Aufgabe |
Ersetze im Abschnitt des Artikels über den FC St. Pauli von „Düsseldorf distanziert, Kiel“ bis „voll aufgegangen sein.“ das Wort „Samstagmittag“ durch „Samstagnachmittag“ und gib den Abschnitt so wieder.

Artikel |
━━━━━━━━━━━━━━━━

Matchbälle FC St. Pauli!

Matchbälle FC St. Pauli!

Düsseldorf distanziert, Kiel überholt – der FC St. Pauli ist der große Gewinner des 31. Zweitligaspieltags und kann nun im Rahmen der Stadtmeisterschaft aufsteigen.
(Titelbild: Peter Boehmer)

„Wir wollen der Gewinner des Spieltags sein“ – Fabian Hürzeler hatte am Mittwoch auf der Pressekonferenz vor dem Spiel des FC St. Pauli gegen Hansa Rostock einen klaren Wunsch geäußert. Am Freitagabend dann bereiteten er und sein Team die Grundlage dafür, indem sie gegen Hansa mit 1:0 gewannen. Am Samstagmittag fielen die weiteren Karten wie gewünscht: Holstein Kiel verlor sein Heimspiel gegen den 1. FC Kaiserslautern und Fortuna Düsseldorf kam auf Schalke nicht über ein Unentschieden hinaus. Der Wunsch von Hürzeler dürfte damit voll aufgegangen sein.

FCSP ist Gewinner des Spieltags

Durch die Kieler Niederlage eroberte der FC St. Pauli wieder die Tabellenspitze. Das dürfte vielen, zumindest vorerst, herzlich egal sein, könnte aber angesichts des Spielplans noch wichtig werden. Wichtiger ist, dass der FCSP durch das Düsseldorfer Unentschieden den Vorsprung auf Rang drei auf nun sieben Punkte erhöhen konnte. Bei noch drei verbliebenen Ligaspielen ist die Rechnung ziemlich einfach: Der FC St. Pauli benötigt noch drei Punkte, um sicher in die Bundesliga aufzusteigen.

━━━━━━━━━━━━━━━━

Datensatz |
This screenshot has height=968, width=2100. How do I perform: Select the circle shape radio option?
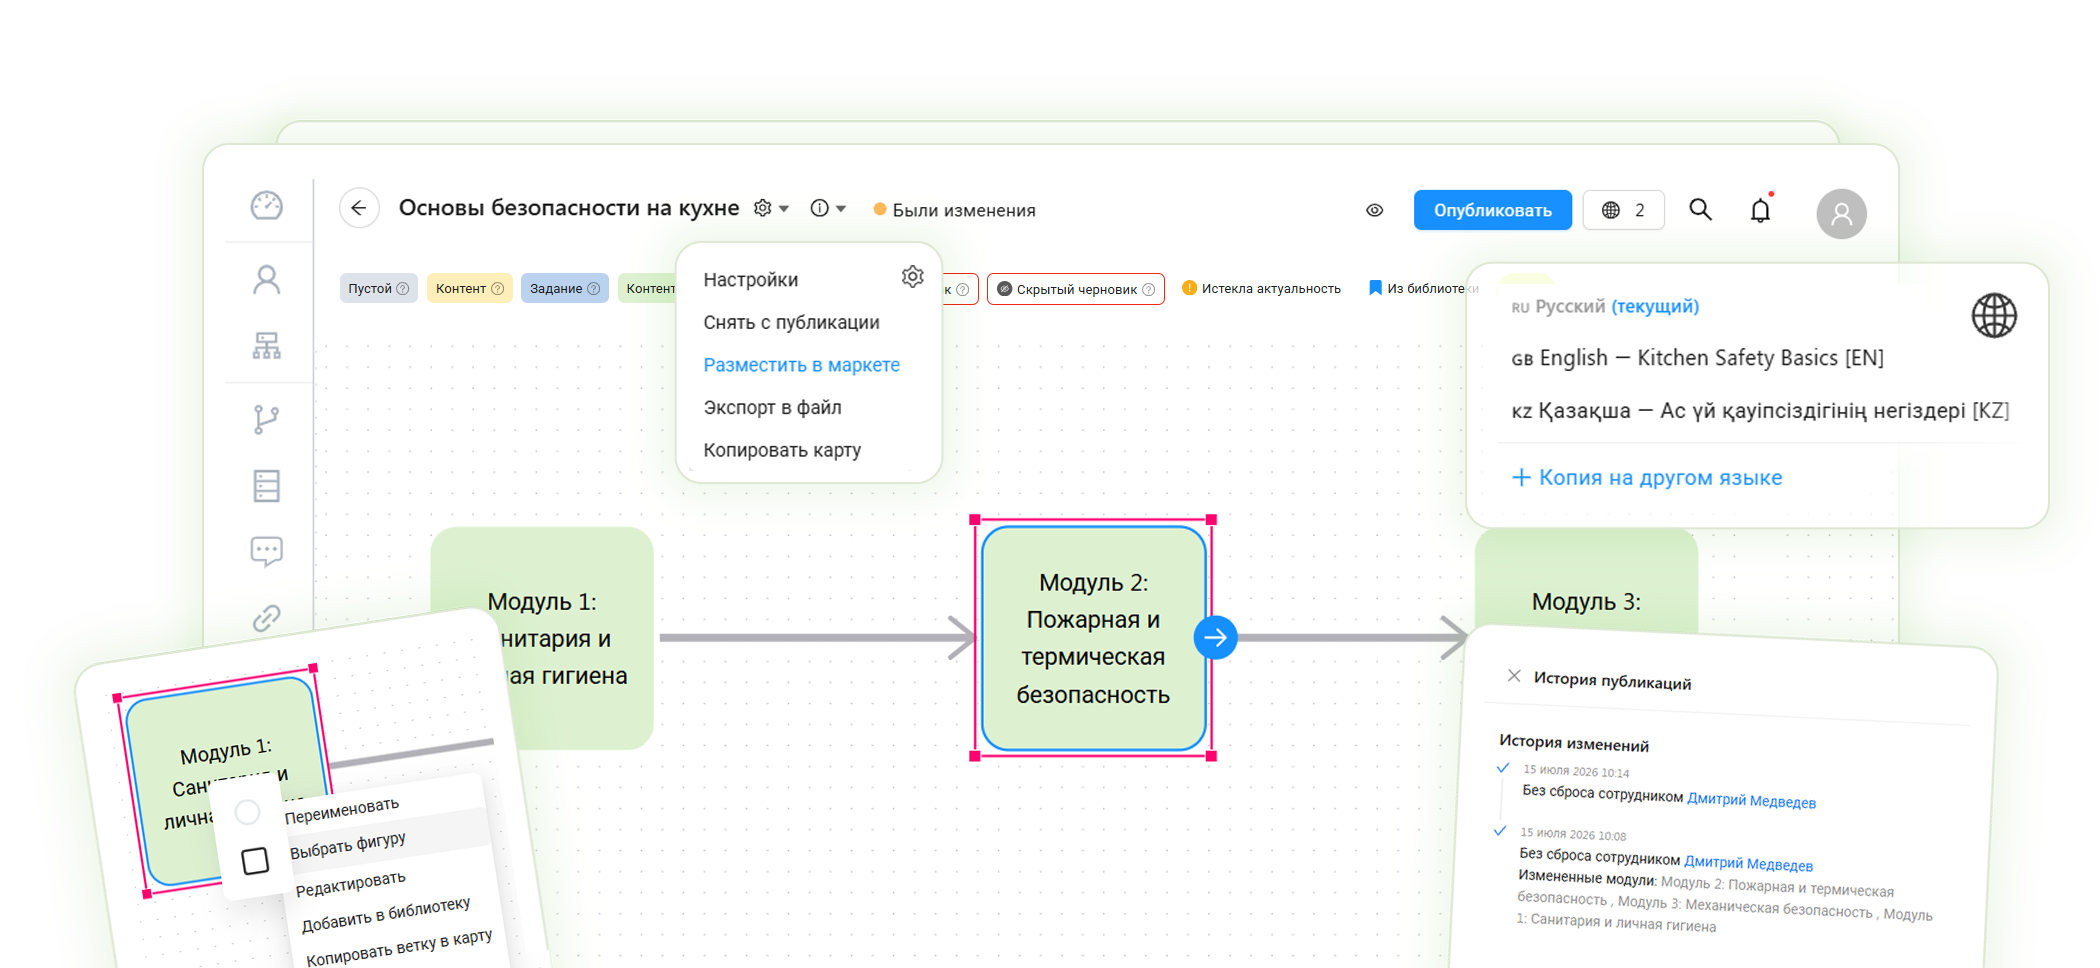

━━━━━━━━━━━━━━━━

Antwort |
Düsseldorf distanziert, Kiel überholt – der FC St. Pauli ist der große Gewinner des 31. Zweitligaspieltags und kann nun im Rahmen der Stadtmeisterschaft aufsteigen.
(Titelbild: Peter Boehmer)

„Wir wollen der Gewinner des Spieltags sein“ – Fabian Hürzeler hatte am Mittwoch auf der Pressekonferenz vor dem Spiel des FC St. Pauli gegen Hansa Rostock einen klaren Wunsch geäußert. Am Freitagabend dann bereiteten er und sein Team die Grundlage dafür, indem sie gegen Hansa mit 1:0 gewannen. Am Samstagnachmittag fielen die weiteren Karten wie gewünscht: Holstein Kiel verlor sein Heimspiel gegen den 1. FC Kaiserslautern und Fortuna Düsseldorf kam auf Schalke nicht über ein Unentschieden hinaus. Der Wunsch von Hürzeler dürfte damit voll aufgegangen sein.